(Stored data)
══════
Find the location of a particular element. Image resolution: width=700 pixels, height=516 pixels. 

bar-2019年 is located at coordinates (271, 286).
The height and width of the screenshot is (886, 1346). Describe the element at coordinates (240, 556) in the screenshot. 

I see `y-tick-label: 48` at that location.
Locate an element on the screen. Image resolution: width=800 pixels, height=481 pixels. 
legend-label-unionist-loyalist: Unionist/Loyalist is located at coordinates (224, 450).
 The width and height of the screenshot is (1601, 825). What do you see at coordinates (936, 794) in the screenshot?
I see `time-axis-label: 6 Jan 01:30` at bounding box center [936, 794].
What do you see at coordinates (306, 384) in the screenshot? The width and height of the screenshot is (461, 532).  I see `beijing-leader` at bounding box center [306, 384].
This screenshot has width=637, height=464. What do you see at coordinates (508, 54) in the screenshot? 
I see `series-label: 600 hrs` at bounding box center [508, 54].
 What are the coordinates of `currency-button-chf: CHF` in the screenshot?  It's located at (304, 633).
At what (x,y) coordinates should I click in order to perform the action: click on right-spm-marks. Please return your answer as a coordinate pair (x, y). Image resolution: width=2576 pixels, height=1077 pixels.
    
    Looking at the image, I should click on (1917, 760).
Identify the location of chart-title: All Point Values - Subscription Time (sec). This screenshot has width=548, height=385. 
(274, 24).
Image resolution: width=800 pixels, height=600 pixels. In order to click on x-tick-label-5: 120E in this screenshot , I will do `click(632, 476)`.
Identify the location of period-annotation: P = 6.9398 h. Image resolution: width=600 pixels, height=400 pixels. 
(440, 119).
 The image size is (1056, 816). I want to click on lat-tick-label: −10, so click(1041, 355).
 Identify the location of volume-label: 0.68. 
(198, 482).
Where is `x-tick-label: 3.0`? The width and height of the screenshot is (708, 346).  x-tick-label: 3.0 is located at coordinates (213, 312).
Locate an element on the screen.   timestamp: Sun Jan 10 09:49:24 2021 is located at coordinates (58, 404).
══════
▸ **How to complete this task**
Rewrite the data from its start through the line containing "bar-2019年 is located", changing "particular" to "specific" and keeping everything else the same.

▸ **Answer space**
Find the location of a specific element. Image resolution: width=700 pixels, height=516 pixels. 

bar-2019年 is located at coordinates (271, 286).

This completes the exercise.